抜粋 -
· · · · · · ·
ツーコーラスのソロをとっていますが、最初はかなりテーマからかけ離れたフレージングから入り、むしろ2コーラス目の後半にかけてギアをだんだん落として、緩やかにエンディングにむけ興奮を減衰させているようにみえます。

混沌としてHOTな局面から秩序ある状態に遷移し、そして静止という印象でしょうか。クールですね。

フレージングとしては、大体8小節のケーデンスでわけると、最後7、8小節目のトニックのところで、トニックらしい着地点を作っていますね*1

使用する音はコードに即して、極めて忠実です。所々に半音の繋留音、もしくはPassing Toneを入れ、カラフルにしています。オルタードもところどころに入りますが、それほど派手なアウトもなく、実にキレイに吹いている印象をうけます。

ま、そりゃ独奏ですし、リズムセクションがあり、その上に乗っかるのであれば小難しくもふけるでしょうが、一人で枯れ葉っぽいコード進行を提示しているわけで、そんなに変な展開はできない、ということなんでしょう。

Available note scaleでフレージングしている、というよりは コードを想定して、そのアルペジオにのっとってフレーズをつないでいるようにみえるのは、そのためなんでしょうか。独奏ですから、ある程度コードを明示的に示す必要がある。ところどころ、メロディー的よりは、バックにあるべきサウンドを肩代わりしているように聞こえます。

例えば、一段目の1・2小節目はDominant的に吹いていますが、3・4小節目はかなり明確にコードフィギュアに忠実でTonic的ともいえます。6段目の12小節目とかもそうですね。2段目4段目の3・4小節も。
· · · · · · ·
エントリ -
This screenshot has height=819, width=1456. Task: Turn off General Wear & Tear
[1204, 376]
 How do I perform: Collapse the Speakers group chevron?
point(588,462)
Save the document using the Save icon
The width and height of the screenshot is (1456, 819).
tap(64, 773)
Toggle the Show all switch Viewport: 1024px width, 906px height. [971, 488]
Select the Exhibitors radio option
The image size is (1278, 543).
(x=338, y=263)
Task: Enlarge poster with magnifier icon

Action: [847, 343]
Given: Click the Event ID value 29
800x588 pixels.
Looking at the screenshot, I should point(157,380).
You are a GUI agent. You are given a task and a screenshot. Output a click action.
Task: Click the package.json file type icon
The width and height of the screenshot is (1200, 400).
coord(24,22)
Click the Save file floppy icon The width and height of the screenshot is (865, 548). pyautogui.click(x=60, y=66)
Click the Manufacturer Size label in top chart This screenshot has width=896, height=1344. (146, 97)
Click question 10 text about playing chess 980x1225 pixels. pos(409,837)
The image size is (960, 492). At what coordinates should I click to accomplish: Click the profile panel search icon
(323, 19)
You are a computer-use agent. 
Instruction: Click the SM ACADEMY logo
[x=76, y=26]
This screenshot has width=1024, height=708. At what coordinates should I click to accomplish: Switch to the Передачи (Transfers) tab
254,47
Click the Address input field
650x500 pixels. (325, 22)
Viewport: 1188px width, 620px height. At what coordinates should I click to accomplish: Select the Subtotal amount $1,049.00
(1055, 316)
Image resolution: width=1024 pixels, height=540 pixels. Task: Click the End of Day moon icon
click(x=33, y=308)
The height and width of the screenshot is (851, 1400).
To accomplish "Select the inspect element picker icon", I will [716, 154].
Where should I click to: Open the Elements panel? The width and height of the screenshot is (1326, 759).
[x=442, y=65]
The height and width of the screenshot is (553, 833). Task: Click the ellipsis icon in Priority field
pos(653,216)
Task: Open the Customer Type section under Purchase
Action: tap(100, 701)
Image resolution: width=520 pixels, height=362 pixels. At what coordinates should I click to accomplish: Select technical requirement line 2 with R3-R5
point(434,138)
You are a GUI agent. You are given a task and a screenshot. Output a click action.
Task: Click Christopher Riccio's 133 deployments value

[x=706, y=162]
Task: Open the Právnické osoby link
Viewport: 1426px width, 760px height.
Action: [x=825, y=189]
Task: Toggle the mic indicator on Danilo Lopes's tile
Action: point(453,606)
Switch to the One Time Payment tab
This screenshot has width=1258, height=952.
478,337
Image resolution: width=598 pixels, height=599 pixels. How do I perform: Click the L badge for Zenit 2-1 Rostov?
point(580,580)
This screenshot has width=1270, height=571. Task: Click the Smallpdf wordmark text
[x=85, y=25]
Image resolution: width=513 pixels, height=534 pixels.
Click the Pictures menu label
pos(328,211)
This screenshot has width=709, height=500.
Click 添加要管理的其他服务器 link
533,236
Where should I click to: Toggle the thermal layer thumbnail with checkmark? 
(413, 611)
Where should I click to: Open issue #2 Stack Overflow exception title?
· · · · · · ·
課題 - 独奏ソロのフレージング分析の抜粋について、最後の文に続く部分を書いてください。 エントリは別の出典から採られたものです。

解答 -
7段目の3・4小節目はEの音が印象的です。おそらく Gm-C-Fm-Bb というリハモのコード進行を想定してEはCのトライアドを強調しているのではないかと思いますが、どうでしょうか? あと、7段目、8段目は割とコードなりに吹いていて少し落ち着いた部分ですね。それに対比して、二コーラス目の前半、つまり9段~12段あたりまでは、割とコードから離れたフレージングが目立ちます。この短いソロの中で、盛り上がっているところです。この一連のフレーズはところどころ小難しい部分もあり、好きなところですね。着地点はおさえつつも、その間の流れはわりかし自由に吹いていて、色彩が豊かです。10段目の2小節目とか、4小節目とかの音使いとか。

この9~11段の3段の大きな固まりは、流れでいうとDominantに対応するのですが、そこが終わって、12段にさしかかると、リズムも、イーブンフィールから、スウィングっぽくなって、緊張感が緩和させて着地感を演出しています。ここも、すごく好きです。

12小節目はGmの終始の部分で、D-G-A-Bbのフレーズをモチーフに頭の音をD→Eb→E→D と変化させて、いわゆるクリシェ的な効果を狙っています。

二コーラス目の後半からは、割とキレイに、元のメロディーやコード進行に即したきれいな流れが続きます。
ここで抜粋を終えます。